▶ _EXERCISE PROMPT_:
Find every line in the records below that contains the word "coordinates", and copy each one.
+++
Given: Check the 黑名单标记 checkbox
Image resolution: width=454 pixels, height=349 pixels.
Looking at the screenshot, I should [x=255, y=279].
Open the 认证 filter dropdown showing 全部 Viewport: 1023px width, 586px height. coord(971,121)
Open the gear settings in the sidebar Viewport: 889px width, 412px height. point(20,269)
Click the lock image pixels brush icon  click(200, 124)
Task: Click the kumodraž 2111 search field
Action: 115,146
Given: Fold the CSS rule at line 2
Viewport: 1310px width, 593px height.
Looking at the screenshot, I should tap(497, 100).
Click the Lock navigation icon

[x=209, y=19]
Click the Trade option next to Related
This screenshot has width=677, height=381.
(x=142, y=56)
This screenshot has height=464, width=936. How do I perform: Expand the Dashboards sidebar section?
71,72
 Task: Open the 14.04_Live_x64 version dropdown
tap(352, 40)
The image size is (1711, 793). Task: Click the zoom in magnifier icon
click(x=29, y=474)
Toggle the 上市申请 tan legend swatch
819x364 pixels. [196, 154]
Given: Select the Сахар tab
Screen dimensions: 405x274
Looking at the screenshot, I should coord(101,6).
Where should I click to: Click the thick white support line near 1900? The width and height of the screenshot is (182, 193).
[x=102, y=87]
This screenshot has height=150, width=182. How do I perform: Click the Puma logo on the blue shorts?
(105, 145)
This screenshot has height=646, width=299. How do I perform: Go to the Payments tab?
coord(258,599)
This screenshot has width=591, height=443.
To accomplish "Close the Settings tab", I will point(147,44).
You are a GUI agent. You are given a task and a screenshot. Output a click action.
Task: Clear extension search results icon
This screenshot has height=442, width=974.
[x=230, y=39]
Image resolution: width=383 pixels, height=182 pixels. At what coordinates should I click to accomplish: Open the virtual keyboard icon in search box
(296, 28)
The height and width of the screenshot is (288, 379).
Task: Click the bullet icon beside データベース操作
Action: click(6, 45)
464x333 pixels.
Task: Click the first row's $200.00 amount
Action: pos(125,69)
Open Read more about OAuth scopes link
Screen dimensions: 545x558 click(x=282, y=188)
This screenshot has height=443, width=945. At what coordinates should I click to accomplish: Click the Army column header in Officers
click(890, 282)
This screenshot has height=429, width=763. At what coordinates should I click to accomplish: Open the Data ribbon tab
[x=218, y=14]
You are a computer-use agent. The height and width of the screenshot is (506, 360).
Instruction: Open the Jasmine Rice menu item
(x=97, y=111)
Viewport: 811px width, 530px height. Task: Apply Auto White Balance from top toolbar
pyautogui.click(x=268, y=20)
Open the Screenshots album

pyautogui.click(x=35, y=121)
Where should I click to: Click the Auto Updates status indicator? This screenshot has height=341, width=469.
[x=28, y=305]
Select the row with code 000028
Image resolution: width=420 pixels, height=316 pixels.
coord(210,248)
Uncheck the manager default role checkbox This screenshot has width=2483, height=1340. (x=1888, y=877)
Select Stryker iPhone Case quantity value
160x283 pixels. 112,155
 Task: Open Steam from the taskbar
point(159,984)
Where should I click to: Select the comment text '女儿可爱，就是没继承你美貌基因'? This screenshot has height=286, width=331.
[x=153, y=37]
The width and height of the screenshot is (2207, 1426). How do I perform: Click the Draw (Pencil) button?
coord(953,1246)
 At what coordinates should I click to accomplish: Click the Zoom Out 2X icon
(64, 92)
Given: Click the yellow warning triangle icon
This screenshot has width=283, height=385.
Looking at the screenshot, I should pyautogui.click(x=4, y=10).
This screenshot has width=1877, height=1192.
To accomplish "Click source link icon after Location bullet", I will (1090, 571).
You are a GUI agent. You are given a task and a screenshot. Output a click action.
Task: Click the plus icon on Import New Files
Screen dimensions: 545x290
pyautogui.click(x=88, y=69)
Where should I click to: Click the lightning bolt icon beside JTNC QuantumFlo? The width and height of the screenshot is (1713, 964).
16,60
+++
▶ _CORRECT RESPONSE_:
Image resolution: width=383 pixels, height=182 pixels. At what coordinates should I click to accomplish: Open the virtual keyboard icon in search box
This screenshot has height=443, width=945. At what coordinates should I click to accomplish: Click the Army column header in Officers
This screenshot has height=429, width=763. At what coordinates should I click to accomplish: Open the Data ribbon tab
 At what coordinates should I click to accomplish: Click the Zoom Out 2X icon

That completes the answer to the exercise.